▸ Task: Transcribe every line of the records below word for word, and leave the pictures out of your answer.

::::::::::

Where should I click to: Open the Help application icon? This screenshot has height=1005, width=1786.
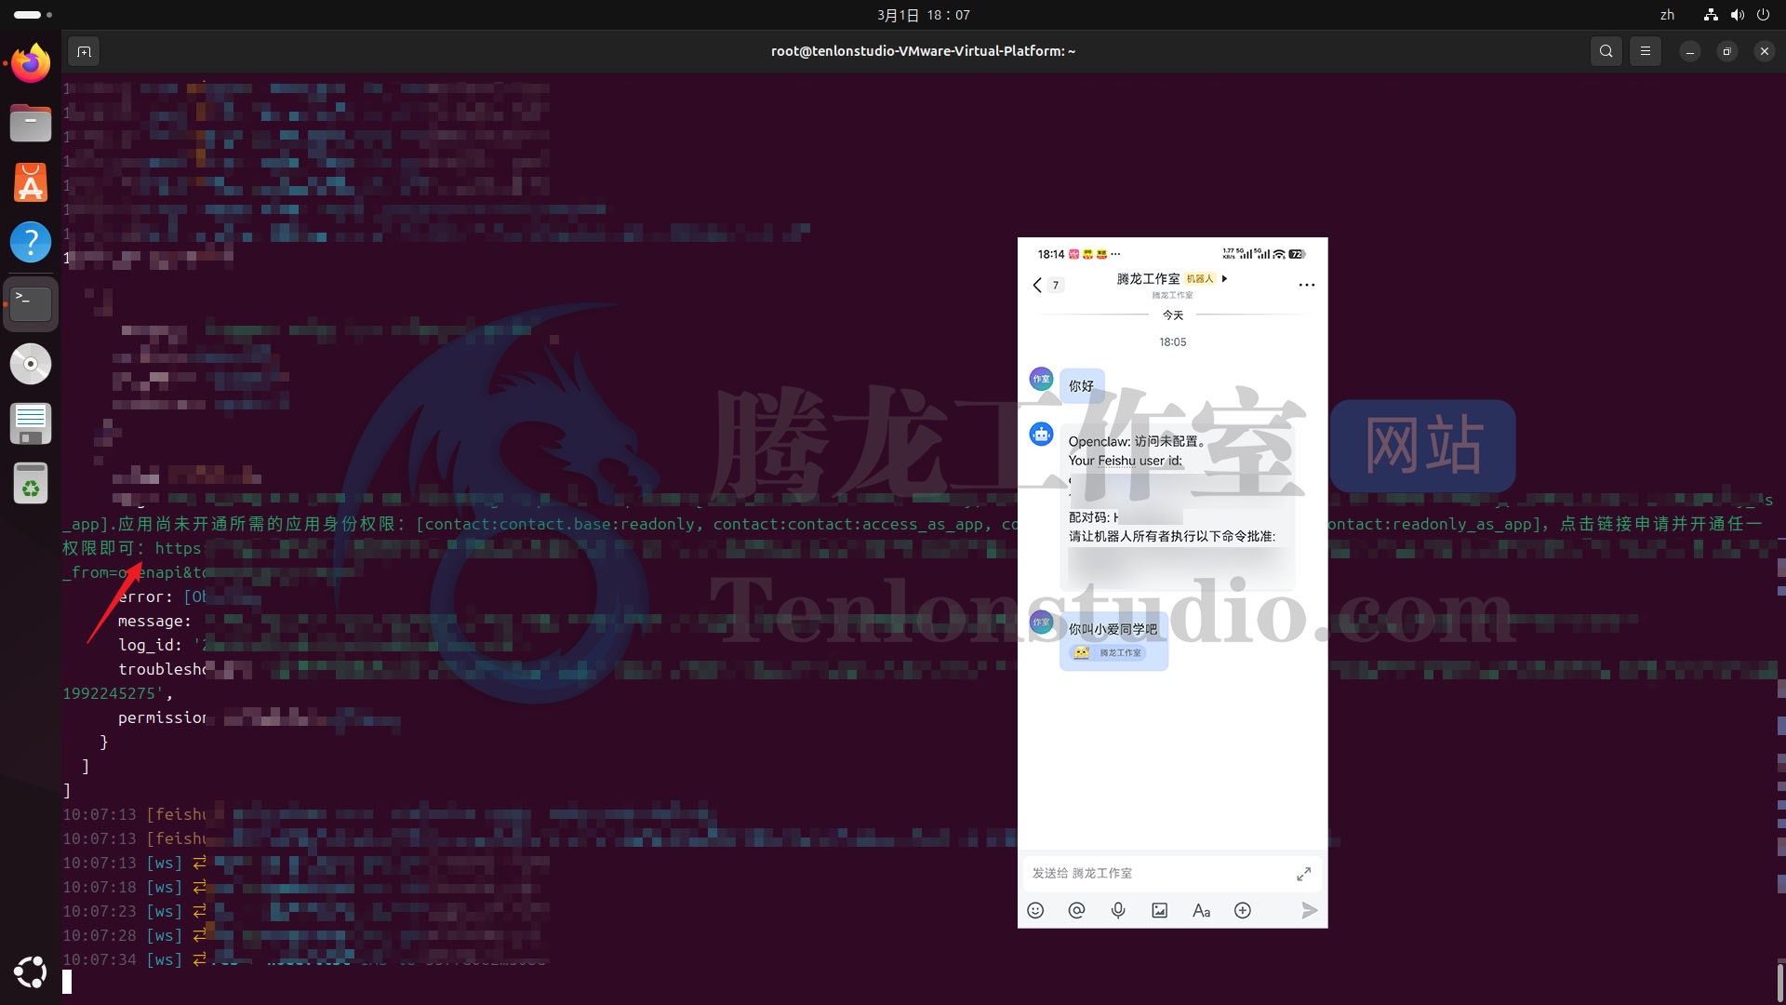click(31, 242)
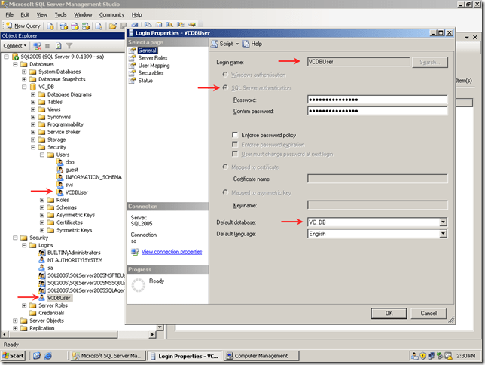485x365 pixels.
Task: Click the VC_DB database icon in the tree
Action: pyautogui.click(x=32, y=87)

::::::::::

▸ Written response:
Where should I click to: Open the Help application icon? This screenshot has height=1005, width=1786.
click(31, 242)
485x365 pixels.
Task: Click the VC_DB database icon in the tree
Action: pyautogui.click(x=32, y=87)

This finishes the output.